Anthony was tall, blonde, blue-eyed, tanned and single, and he had a dazzling smile. We sizzled so much that it was a wonder everything in the freezer hadn’t thawed. He was also intelligent, charming and interesting, and we were still there a half hour later; we had tried to part several times – one or the other of us had moved a step away as if to go but, unable to leave just yet, stepped back into the private bubble made for two. At last we parted, but only after we had made the arrangement to meet up again a few hours later.

But that was all a long time ago. It doesn’t happen these days, except when I go shopping without Chris, which isn’t very often, except from when I’m away in Australia, and then, I assure you, it is nothing but harmless fun – hardly any sizzling and no hardship in breaking away, at least from my point of view. That’s why what happened yesterday was so weird…

At the time Chris and I were in Tesco at Newton Abbot and we were starving (not the best place for an unsuccessful slimmer to be starving). Having been around the whole store once already, without succumbing to temptation, we had forgotten laundry detergent and somehow ended up back at the chiller cabinet that holds all things sweet and delectable. We stood there for some minutes debating which slice to indulge in – a cream one or a custard one? And whilst we leaned into the cabinet to inspect the goodies, somebody had come up behind us.

“What is she encouraging you to have?” asked a rather camp voice that we didn’t recognise.

We turned around, surprised but not alarmed, to find a stranger eager to converse with us. He was around my height and perhaps in his late forties; he looked a bit like Ricky Gervais, the old singer from the eighties, now turned actor/comedian. He was grinning from ear to ear.

“I’m encouraging her to have a cream slice,” replied Chris gallantly (though I didn’t need much encouragement).

“You’re such a nice looking, happy couple,” the comedian continued, “I left my friend over there (he pointed) and I just thought it would be nice to talk to you”.

He asked a few questions to which we answered a tad charily and then I asked:

“Are you a journalist desperate for a story?”

“No,” he laughed, “I’m a people-watcher, that’s all.”

We continued to humour the Ricky look-alike with the camp voice until at last we had run out of humour and there was a silence filled with empty smiles. I stepped sidewards to make to go when Ricky put out his hand for a handshake.

“It’s been fantastic to meet you both,” he said. “You look so attractive,” he shook my hand and turned to shake Chris’s. “Hasn’t she got a beautiful smile? Doesn’t she look naughty?”

“Yes,” said Chris now wearing a fake smile and a frown of perplexity and annoyance.

“Listen, you guys,” the annoying Ricky seemed intent on keeping us there, “Seeing as you’re such lovely people, how about hooking up with me later and coming out for a drink?”

For a moment we were too taken aback to answer and there was an embarrassing simpering on our part (well, what would you do?) while I hoped Chris would come up with a good answer.

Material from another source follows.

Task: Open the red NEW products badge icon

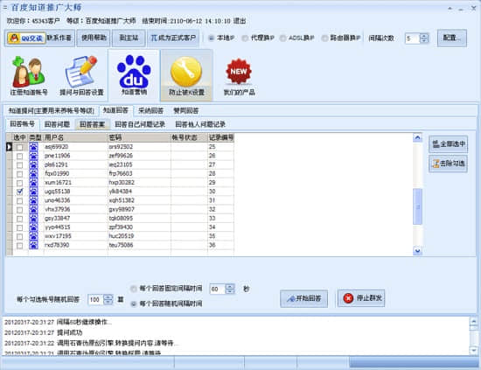Action: 239,71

Likewise, Chris hoped that I would be quick-witted enough to come up with a response that would correspond with his own wishes.

“We don’t go out, do we Darling?” I tittered stupidly as I looked to Chris for back up.

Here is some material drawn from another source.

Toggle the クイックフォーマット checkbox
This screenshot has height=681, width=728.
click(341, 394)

“No, we don’t go out – we’re very self contained,” Chris smiled with relief.

 

Seconds later  Chris and I were in the aisles, heading for the checkout.

–  “What do you think he wanted?” I asked.

– “I don’t know but thank goodness you said no – I thought you might have agreed to go.”

– “Crikey!”

– “Do you reckon he was a ‘swinger’, as they say?”

– “No, I think it was a joke.”

We were at the checkout when Ricky and his friend came along with their trolley.

“Did you think I was odd asking you out for a drink?” asked the still grinning fellow.

“Yes,” I replied, “I think it was a joke – you just wanted to see what reaction you would get.”

He laughed but didn’t confirm my suspicions, except by dint of his lack of objection to my theory.

“We’re newly divorced,” said his friend, sheepishly, “But he’s been divorced for a while longer. He’s supposed to be guiding me but I’m afraid he’s not pointing me in the right direction.”

“No, it’s not altogether a bad idea, just next time, you might both do better chatting up single ladies rather than happy couples,” I said.

“You’re a lucky man,” said Bryn (for that was his real name), this time with the suggestion of sincerity on his face as he turned to Chris.

And for the first time I didn’t think. “What a weirdo!”

 

 

What is the Purpose of a Blog?

“What is a blog?” asked the lady opposite me at the table. For such a pretty and soft looking woman she had an incongruously hard edge to her voice, which took me aback a little.

This was a couple of months ago, during my sojourn in Australia, while I was visiting friends on Coochiemudlo Island, just off the coast of Brisbane. I had barely opened my mouth to reply to the neighbour of one of my friends when the narky woman got in first.

“Is it a diary?” she asked patronisingly.

“No, but it may refer to things that I’ve done, or my thoughts on a particular subject, anything I want to say really – it’s my site so I say what I wish, within reason. I don’t want to be controversial or hurt anyone’s feelings.”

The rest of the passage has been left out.